Start of EXTRACT PROVIDED
And they wasted no time thrusting him back into the actions taking hold of the Windy City as he and Atwater pursued a speeding vehicle whose driver ended up DOA with bricks of high-grade heroine in his car. 

From there, they unearthed a connection to Rafael Perez, a notorious dealer that narcotics has been struggling to build up a case against. Torres knows he can infiltrate Perez’s operation because “I know these people, I am them,” and he dives headfirst into the operation, where he pinpoints Perez’s wife Gloria (Yara Martinez) as the person that he can turn. Torress witnesses Gloria skimming during the car switches and observes her husband’s abusive nature toward her, piecing it together and realizing that she’s plotting her great escape. The money she’s stealing is her rainy-day cash fund—but he promises to help her get out in exchange for her helping them get intel on Perez. 

Gloria is shocked upon learning that Torres is a cop, which obviously he played the part well, but it doesn’t give her any peace of mind considering how dangerous Perez actually is—three of his former wives have been injured in some shape or form, and fans get to see firsthand what he does to people he believes are snitches. 

But when she’s presented with no other choice, she agrees to let him help her. Of course, as we’ve learned from experience, sometimes, these things don’t go as planned. Perez’s behavior is unpredictable, so when he fails to show up at the scheduled meet-up, it gives everyone some pause, especially because he didn’t realize he was being tailed and Gloria didn’t tip him off. 

Turns out, Perez thought one of his men sold him out, so he skipped the meeting but let his wife walk right into it, confirming her fears and worries that he’s absolutely content with her dying. 

Gloria is in a pretty rough place now as she’s fearful for her life with a husband who believes that someone in his inner circle isn’t playing by his rules. Torres promises that he’ll keep her safe and won’t let Perez harm her, but honestly, no one should be making promises they can’t keep, especially because when she has to go back to live with her husband, she’s on her own. And now, his guards are going to be up and he’s going to be that much more suspicious.
End of EXTRACT PROVIDED
Start of RECORDS SUPPLIED
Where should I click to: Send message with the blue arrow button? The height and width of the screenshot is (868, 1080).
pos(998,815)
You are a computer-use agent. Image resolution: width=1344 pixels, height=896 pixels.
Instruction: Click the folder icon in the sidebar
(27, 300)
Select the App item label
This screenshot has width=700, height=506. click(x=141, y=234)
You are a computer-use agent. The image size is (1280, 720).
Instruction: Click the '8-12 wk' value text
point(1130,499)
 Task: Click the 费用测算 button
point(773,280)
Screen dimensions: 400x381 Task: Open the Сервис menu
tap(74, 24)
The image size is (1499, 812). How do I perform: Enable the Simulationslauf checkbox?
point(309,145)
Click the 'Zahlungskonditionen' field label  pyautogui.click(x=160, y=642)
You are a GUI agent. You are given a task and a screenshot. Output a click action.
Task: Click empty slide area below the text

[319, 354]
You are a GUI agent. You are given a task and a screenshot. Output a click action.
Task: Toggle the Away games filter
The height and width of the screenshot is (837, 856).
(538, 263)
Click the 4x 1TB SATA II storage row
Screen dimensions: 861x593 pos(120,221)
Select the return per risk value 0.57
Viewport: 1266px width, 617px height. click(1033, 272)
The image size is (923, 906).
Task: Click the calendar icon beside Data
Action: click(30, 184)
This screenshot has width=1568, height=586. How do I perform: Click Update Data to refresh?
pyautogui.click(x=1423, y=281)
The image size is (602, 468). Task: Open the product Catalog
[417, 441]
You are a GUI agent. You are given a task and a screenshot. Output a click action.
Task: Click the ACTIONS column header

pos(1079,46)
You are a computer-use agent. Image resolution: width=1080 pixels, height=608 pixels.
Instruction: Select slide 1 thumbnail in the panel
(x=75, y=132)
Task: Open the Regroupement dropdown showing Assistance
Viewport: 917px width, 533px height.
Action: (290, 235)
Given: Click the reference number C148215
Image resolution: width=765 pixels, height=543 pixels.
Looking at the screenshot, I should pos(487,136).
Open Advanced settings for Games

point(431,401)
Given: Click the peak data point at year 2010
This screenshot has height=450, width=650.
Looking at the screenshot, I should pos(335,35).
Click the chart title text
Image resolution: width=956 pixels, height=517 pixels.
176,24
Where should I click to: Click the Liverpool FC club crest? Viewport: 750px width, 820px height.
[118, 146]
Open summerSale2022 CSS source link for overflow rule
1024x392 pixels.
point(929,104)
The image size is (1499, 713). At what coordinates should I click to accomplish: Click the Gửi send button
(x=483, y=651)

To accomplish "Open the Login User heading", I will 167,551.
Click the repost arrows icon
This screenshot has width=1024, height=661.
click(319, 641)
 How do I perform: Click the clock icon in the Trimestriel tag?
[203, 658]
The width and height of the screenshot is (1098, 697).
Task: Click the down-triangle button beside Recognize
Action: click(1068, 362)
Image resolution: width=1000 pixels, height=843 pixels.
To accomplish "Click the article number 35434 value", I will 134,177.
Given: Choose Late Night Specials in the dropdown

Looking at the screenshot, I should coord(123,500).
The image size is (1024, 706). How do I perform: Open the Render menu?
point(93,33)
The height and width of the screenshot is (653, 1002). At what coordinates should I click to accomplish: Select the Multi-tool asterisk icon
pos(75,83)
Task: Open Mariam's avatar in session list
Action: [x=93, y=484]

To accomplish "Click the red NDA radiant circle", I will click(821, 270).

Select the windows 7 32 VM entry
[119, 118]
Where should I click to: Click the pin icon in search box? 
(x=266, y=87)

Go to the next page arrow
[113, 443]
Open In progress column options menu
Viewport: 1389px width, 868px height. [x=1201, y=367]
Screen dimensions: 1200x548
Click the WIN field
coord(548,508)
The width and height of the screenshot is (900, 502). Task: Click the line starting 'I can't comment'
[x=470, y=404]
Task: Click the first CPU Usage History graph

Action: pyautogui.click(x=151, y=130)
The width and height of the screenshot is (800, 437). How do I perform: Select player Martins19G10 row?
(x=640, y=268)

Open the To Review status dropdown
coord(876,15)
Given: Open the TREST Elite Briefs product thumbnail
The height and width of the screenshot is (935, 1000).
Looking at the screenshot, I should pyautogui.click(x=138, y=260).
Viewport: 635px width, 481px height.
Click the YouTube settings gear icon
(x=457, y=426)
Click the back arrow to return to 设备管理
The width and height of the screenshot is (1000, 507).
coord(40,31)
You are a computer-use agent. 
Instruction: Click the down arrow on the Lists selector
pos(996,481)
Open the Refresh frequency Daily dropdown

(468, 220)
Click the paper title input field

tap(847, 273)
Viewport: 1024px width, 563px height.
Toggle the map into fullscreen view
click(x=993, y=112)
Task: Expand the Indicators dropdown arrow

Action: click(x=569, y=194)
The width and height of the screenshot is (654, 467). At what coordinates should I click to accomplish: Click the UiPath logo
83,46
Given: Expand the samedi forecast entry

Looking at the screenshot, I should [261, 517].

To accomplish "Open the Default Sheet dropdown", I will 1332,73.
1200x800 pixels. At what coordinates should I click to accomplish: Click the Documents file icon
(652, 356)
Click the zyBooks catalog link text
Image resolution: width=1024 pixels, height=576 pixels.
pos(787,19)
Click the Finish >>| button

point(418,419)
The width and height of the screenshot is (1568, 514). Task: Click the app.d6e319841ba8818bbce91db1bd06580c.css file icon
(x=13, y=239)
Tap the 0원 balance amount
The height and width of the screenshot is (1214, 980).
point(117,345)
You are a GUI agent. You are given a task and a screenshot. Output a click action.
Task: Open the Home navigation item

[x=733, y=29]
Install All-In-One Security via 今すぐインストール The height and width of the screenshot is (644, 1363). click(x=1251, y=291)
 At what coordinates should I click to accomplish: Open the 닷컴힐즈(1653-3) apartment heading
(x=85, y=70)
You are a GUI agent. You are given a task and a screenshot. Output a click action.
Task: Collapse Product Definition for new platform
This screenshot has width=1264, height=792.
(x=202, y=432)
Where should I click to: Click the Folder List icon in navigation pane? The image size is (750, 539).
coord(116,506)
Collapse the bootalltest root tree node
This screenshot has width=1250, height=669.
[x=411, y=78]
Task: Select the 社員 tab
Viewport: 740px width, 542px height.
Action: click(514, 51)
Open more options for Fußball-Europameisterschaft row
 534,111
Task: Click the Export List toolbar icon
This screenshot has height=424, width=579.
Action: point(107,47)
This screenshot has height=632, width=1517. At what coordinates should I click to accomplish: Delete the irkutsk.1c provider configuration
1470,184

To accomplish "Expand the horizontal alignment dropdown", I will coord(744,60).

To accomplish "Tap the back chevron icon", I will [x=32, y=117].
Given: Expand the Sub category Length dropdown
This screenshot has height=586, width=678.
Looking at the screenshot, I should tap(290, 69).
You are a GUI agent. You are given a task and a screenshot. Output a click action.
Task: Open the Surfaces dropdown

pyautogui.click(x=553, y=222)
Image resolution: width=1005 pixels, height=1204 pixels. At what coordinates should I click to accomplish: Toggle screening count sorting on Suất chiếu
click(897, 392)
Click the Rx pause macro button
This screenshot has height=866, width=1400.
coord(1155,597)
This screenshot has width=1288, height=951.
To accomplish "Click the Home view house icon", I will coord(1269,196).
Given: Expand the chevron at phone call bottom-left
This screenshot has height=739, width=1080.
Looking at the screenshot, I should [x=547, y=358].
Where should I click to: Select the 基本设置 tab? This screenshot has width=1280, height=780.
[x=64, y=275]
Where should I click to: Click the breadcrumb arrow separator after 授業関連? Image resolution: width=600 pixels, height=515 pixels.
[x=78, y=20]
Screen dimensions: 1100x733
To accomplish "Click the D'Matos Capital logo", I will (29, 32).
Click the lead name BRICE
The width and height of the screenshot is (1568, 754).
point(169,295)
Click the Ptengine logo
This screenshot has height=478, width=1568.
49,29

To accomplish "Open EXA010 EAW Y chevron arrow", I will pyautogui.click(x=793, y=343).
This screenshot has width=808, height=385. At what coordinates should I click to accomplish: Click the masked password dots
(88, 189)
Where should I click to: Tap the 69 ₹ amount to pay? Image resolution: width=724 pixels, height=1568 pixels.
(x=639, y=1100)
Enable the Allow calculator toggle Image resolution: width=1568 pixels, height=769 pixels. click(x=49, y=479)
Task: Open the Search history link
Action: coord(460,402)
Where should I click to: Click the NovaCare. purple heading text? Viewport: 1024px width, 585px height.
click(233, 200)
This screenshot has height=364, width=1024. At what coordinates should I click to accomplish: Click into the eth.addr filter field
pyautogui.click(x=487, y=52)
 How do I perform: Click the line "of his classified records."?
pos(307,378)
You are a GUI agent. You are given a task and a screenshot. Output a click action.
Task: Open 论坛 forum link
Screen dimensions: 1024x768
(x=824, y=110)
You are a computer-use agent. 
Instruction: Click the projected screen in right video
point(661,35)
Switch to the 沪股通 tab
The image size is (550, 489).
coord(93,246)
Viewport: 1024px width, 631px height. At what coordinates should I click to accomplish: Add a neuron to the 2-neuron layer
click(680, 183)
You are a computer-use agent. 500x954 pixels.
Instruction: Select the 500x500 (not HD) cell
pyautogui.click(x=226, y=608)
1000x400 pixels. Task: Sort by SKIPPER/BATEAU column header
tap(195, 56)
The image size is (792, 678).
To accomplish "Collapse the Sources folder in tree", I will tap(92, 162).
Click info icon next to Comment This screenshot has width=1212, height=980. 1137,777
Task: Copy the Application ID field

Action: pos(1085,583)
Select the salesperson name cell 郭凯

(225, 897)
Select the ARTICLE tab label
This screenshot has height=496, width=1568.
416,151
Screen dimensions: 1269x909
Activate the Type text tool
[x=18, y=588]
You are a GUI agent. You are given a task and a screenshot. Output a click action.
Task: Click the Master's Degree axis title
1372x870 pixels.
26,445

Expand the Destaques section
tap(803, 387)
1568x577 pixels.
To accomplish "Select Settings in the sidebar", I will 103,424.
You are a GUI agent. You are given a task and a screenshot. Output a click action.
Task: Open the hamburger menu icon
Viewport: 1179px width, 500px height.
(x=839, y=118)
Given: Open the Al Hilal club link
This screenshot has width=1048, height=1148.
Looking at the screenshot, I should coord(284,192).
End of RECORDS SUPPLIED
TASK INSTRUCTIONS =
a) Answer these questions about the episode recap about Torres and Perez:
(i) Who does Torres pinpoint as the person he can turn?
(ii) How many of Perez's former wives have been injured in some shape or form?
(iii) Why did Perez skip the scheduled meeting?
b) Continue the episode recap about Torres and Perez from where it stops.

RESULTS FOR EACH TASK =
a)
(i) Perez's wife, Gloria (Yara Martinez).
(ii) Three.
(iii) He thought one of his men had sold him out.

b)
If I’m being quite honest, I’m surprised Torres’ arrival the day after one of Perez’s men was killed and cops too the drugs wasn’t more of a red flag. One would think the timing would just be too coincidental, but Torres passed all of Eddie’s tests with flying colors. 

And, in the final moments of the episode, Torres’ decision to hook up with Gloria is what I’ll call one of the biggest lapses in judgment. You should never sleep with a CI—that has to be in the 101 handbook of being a cop.

The case became too personal for Torres (we’ve seen everyone get in too deep before, so I guess this it’s his turn), and he got swept up in the emotions, likely confusing his concern and fear (along with his desire to protect her because of his mother’s similar situation) for Gloria with something a bit more romantic. But when you end up crossing the line, you can’t uncross it—it casts a shadow over the whole operation because he can no longer operate objectively. Will they both try to keep this a secret or will Voight figure it out immediately?

And finally, not to take away from the heat of the moment and all that, but anyone who lives in or has visited Chicago in the dead of winter when it’s snowing outside knows how brutally cold it is. There is no chance that anyone is going to strip down and expose themselves in such frigid weather for a little rendezvous—I don’t believe it. And for that, I couldn’t take the moment seriously at all.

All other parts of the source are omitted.